Hacker News new | past | comments | ask | show | jobs | submit login
The Jupyter+Git problem is now solved (2022) (fast.ai)
107 points by skadamat on July 19, 2023 | hide | past | favorite | 42 comments



We all know .ipynb JSON format is not a great fit for Git. The Jupyter ecosystem has come a long way in the last few years.

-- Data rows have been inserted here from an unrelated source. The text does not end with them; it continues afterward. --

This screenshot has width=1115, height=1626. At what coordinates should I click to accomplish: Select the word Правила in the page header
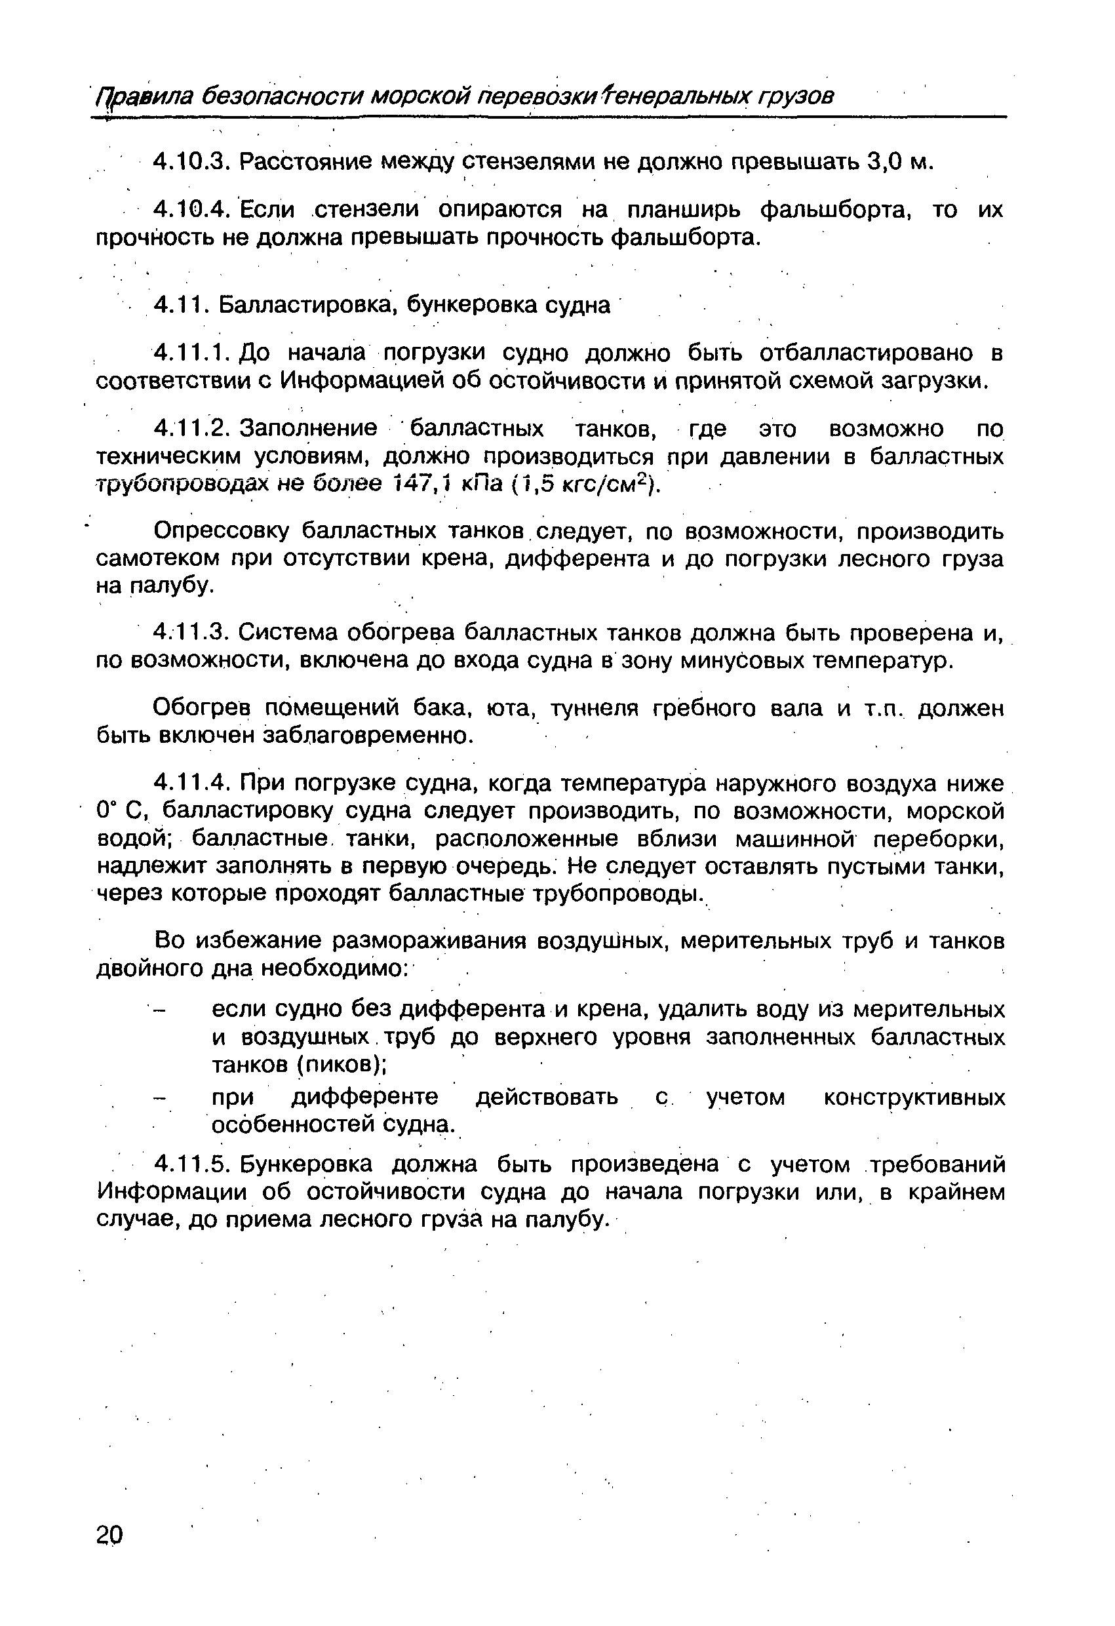(x=144, y=96)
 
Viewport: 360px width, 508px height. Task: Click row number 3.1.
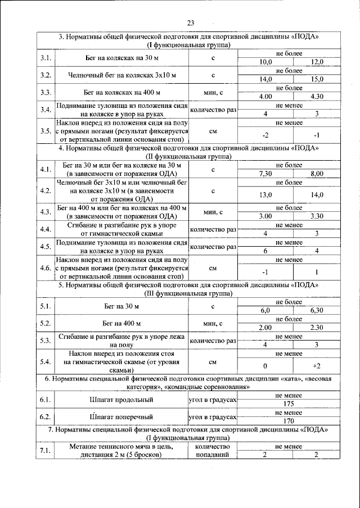click(46, 58)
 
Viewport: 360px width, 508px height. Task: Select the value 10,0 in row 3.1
click(265, 62)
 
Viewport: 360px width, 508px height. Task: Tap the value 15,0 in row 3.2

Solving this really comes down to a few tools -

- JupyterLab Git Extension[1] for local diffs (pre-commit diffs)

- nbdime[2] / nbdev[3] for resolving .ipynb git merge conflicts

- GitHub PR code reviews with ReviewNB[4]

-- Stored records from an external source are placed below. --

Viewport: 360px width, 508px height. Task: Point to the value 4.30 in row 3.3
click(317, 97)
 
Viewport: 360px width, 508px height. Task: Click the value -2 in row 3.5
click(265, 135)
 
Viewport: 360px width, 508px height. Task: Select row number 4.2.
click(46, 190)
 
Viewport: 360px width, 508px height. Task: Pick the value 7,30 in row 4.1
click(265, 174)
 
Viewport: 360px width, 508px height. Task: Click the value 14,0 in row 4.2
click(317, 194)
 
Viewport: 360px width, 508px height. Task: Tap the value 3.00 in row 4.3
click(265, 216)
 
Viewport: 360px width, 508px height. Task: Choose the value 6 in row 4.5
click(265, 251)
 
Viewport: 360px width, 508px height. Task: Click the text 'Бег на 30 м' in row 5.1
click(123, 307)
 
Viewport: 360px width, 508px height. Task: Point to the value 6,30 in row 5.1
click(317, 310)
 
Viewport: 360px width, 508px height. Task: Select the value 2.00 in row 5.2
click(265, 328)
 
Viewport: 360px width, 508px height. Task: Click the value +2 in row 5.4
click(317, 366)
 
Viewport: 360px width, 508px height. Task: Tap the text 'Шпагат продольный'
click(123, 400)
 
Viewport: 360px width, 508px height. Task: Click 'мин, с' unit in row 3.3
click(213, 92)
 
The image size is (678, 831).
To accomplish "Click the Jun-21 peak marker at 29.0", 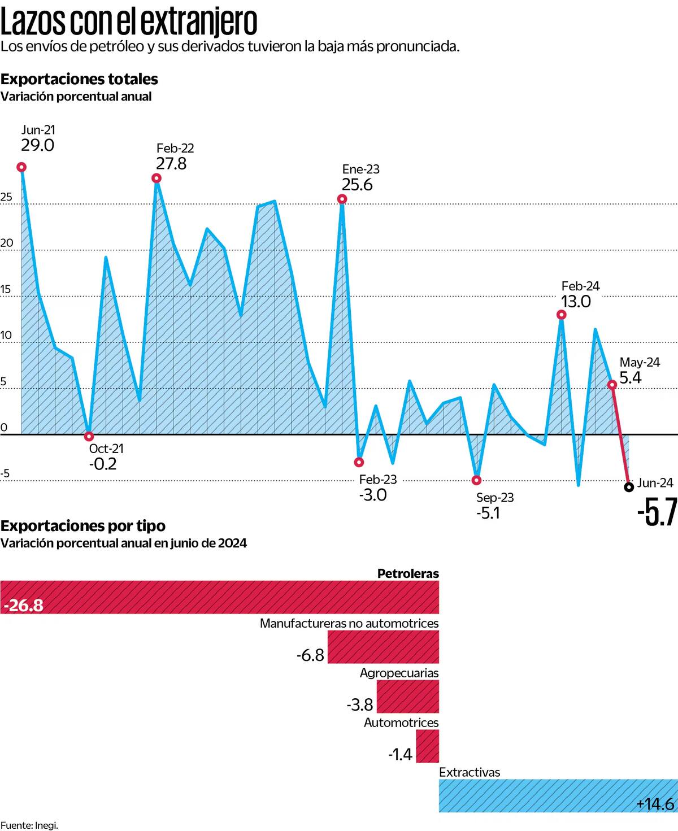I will (21, 167).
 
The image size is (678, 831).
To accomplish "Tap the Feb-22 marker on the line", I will (157, 179).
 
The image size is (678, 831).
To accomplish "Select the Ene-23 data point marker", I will (342, 199).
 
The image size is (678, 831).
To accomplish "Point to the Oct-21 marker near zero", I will (89, 436).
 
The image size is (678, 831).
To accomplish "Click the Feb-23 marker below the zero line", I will (359, 462).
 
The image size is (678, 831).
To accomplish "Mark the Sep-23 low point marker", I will (476, 480).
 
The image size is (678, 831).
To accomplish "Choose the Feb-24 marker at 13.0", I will (561, 315).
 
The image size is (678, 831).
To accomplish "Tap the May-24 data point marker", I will (612, 385).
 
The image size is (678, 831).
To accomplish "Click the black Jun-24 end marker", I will (629, 487).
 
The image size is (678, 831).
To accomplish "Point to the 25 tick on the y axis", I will (6, 197).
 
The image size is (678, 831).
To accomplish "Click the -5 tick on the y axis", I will (5, 473).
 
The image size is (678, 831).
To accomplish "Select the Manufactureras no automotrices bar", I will (383, 647).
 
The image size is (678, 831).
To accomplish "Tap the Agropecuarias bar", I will (407, 697).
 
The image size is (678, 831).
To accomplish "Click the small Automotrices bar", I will (427, 746).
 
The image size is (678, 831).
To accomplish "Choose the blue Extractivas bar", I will (558, 795).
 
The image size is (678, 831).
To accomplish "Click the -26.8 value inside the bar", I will (23, 606).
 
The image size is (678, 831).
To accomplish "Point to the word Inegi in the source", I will (46, 825).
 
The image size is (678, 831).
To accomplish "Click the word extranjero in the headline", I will (198, 23).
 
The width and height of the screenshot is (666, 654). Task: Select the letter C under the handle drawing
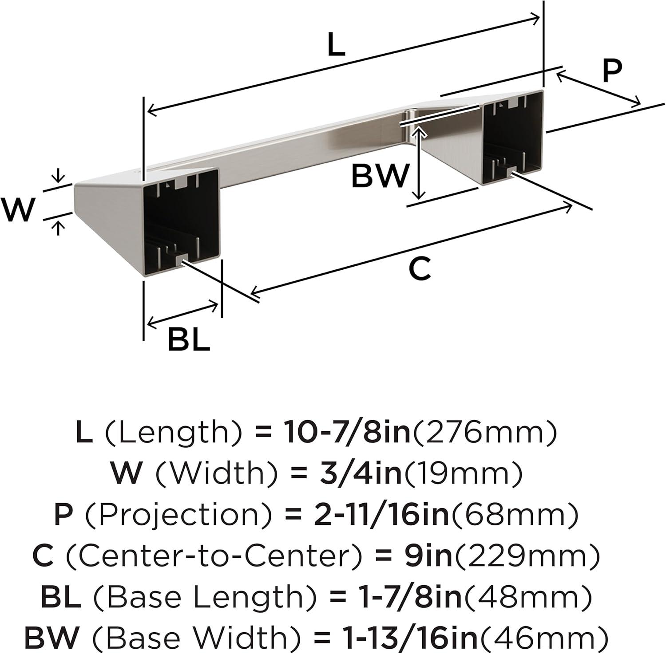[419, 268]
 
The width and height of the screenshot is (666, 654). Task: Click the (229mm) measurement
[527, 556]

- Alternatively, if you don't care about cell outputs then Jupytext[5] to sync .ipynb JSON to markdown

Disclaimer: I built ReviewNB. It's a completely bootstrapped business, 5 years in the making and now used by leading DS teams at Meta, AWS, NASA JPL, AirBnB, Lyft, Affirm, AMD, Microsoft & more[6] for Jupyter Notebook code reviews on GitHub / Bitbucket.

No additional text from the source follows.